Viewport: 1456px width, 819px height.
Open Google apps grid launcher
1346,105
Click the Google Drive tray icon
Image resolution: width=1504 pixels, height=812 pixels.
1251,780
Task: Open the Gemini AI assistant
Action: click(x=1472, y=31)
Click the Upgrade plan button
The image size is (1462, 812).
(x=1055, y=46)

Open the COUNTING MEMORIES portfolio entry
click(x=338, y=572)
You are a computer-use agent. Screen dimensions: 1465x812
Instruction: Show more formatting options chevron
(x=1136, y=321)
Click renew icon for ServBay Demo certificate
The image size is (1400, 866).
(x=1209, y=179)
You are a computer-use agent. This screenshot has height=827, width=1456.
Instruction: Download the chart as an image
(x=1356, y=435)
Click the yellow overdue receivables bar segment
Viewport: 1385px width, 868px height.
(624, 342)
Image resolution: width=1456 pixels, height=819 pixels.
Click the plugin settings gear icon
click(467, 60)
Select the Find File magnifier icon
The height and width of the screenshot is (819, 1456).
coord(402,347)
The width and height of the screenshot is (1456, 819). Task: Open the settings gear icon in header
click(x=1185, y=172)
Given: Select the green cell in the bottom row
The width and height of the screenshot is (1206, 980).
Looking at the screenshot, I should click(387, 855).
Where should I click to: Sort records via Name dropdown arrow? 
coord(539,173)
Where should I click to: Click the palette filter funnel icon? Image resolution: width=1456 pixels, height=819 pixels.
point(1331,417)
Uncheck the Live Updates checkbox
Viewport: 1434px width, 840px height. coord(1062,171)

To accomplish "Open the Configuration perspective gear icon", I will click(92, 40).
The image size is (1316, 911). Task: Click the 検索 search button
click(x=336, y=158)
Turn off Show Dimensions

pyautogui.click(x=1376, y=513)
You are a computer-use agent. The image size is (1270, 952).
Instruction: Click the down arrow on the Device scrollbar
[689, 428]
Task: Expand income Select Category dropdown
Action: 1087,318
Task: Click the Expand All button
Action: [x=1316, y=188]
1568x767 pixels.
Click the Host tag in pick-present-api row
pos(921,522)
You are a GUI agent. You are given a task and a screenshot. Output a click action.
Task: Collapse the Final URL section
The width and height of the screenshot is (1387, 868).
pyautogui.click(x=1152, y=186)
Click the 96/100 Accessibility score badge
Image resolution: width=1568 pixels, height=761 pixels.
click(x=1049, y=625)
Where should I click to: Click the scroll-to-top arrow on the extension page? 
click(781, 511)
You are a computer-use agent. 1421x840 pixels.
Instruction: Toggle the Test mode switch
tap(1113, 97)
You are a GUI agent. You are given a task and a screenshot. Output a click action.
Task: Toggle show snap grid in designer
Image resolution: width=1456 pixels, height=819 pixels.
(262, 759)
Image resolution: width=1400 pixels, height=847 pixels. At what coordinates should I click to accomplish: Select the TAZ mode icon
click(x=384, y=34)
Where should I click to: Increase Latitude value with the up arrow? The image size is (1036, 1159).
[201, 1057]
##########
EXERCISE BRIEF: Only a number is wanted here: how many lines of the records above contain "agent".

RESULT FOR THIS TASK: 6